▶ _Exercise text_
====

Aitchison v. State

Decision Date25 May 1954
Docket NumberNo. 137,137
Citation105 A.2d 495,204 Md. 538
PartiesAITCHISON v. STATE.
CourtMaryland Court of Appeals

David Aitchison, in pro. per.

W. Giles Parker, Asst. Atty. Gen. (Edward D. E. Rollins, Atty. Gen., and Walter

W. Dawson, State's Atty., Montgomery County, Rockville, on the brief), for appellee.

Before BRUNE, C. J., and DELAPLAINE, COLLINS, HENDERSON and HAMMOND, JJ.

DELAPLAINE, Judge.

David Aitchison, a resident of Takoma Park, has appealed here from his conviction by the Circuit Court for Montgomery County for unlawfully practicing medicine in violation of the State Medical Practice Act. Code 1951, art. 43, secs. 117-147.

By direction of that Act, there are now in Maryland two Boards of Medical Examiners authorized to issue licenses for the practice of medicine and surgery. The members of one Board are appointed by the Medical and Chirurgical Faculty of Maryland, the members of the other by the Maryland State Homeopathic Medical Society. Sec. 118; Board of Medical Examiners v. Steward, Md., 102 A.2d 248.

====

▶ _Activity list_
A - List every judge named in the line of the Aitchison v. State opinion that begins "Before".
B - Write a continuation of the Aitchison v. State opinion, starting after its final sentence.

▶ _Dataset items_

====

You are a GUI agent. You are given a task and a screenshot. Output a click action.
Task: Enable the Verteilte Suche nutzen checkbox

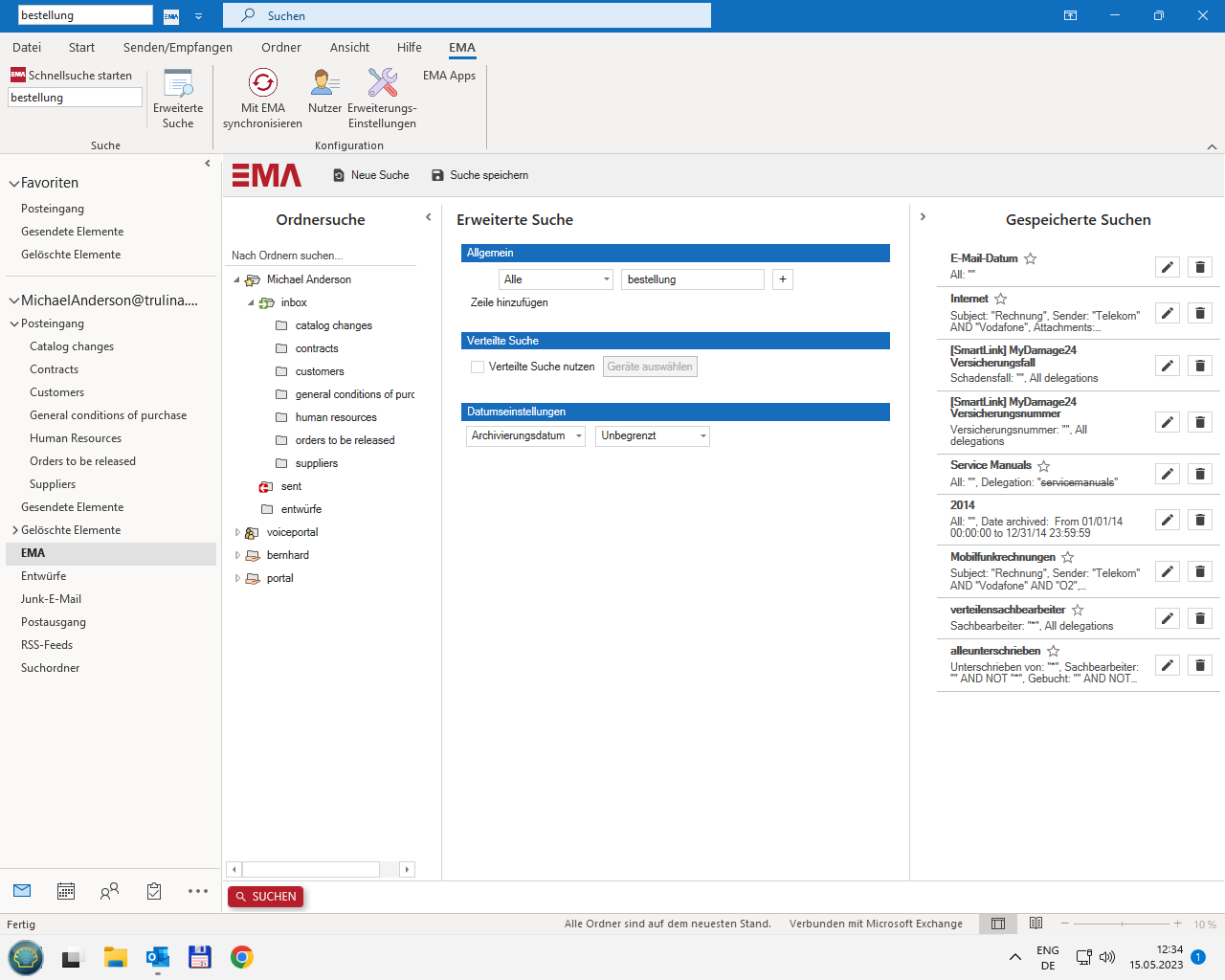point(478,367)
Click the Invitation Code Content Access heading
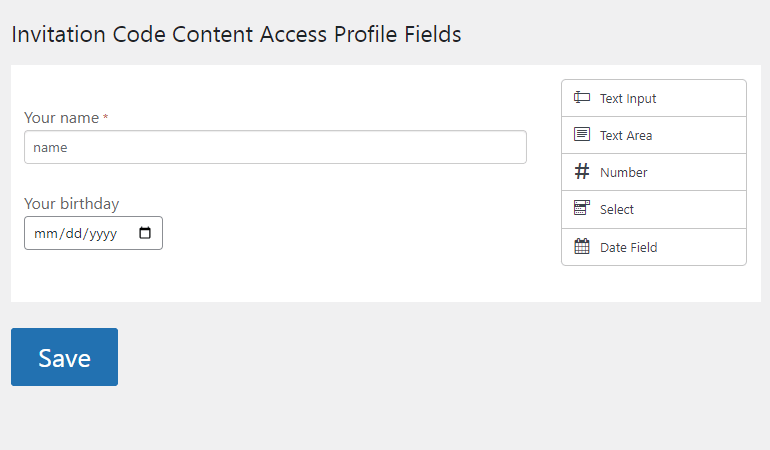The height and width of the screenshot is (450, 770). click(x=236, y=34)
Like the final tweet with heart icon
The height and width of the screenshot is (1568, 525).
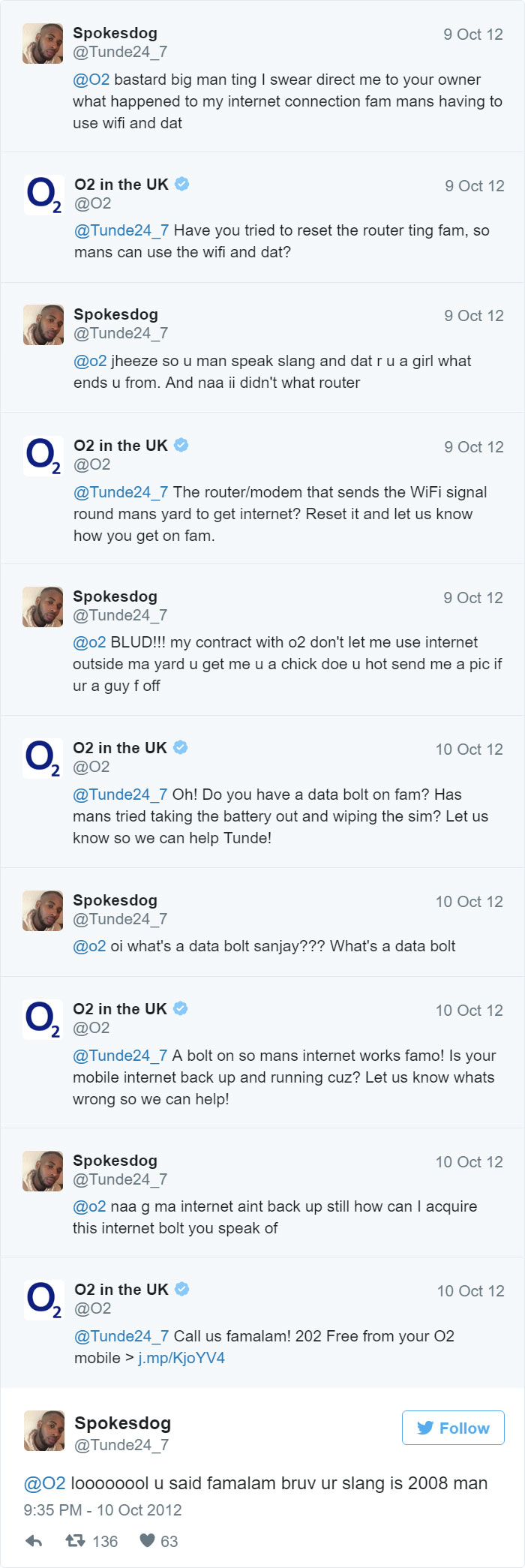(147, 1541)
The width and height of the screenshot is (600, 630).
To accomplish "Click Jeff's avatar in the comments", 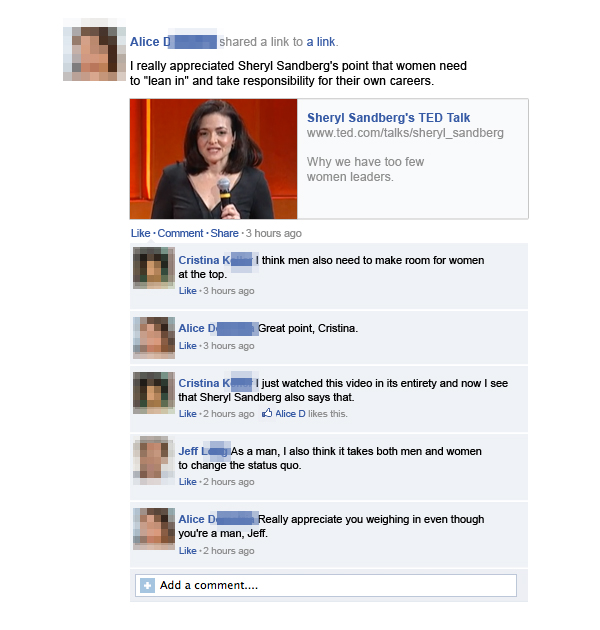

====

▶ _Answer section_
A - Brune (Chief Judge), Delaplaine, Collins, Henderson, Hammond

B -
The Act provides that every license to practice medicine and surgery shall be subscribed by the president and the secretary of the Board of Medical Examiners before whom the applicant has passed, and shall have affixed to it the seal of the Medical and Chirurgical Faculty or the Homeopathic Medical Society. Any person receiving a license from either Board shall file it with the Clerk of the Circuit Court, and it shall be the duty of the Clerk to register his name and the name of the president of the Board signing the license. Any person practicing medicine or surgery in this State without having obtained a license from one of these Boards shall be guilty of a misdemeanor, and shall be fined not less than $50 nor more than $200 for each offense. No person shall practice medicine or surgery unless he shall be registered as a physician or surgeon, and any person who shall practice without being registered shall be guilty of a misdemeanor, and shall be fined not less than $10 nor more than $200 for each offense. Secs. 126, 127, 128, 131, 136.

The first count of the indictment charged that appellant had practiced medicine without having registered his authority with the Clerk of the Circuit Court for Montgomery County.

The second count charged that he practiced medicine by treating the physical ailment of a person whose name was unknown to the grand jury.

The third count charged that, without having registered with the Clerk, he practiced medicine by treating a physical ailment of Nathan Booth.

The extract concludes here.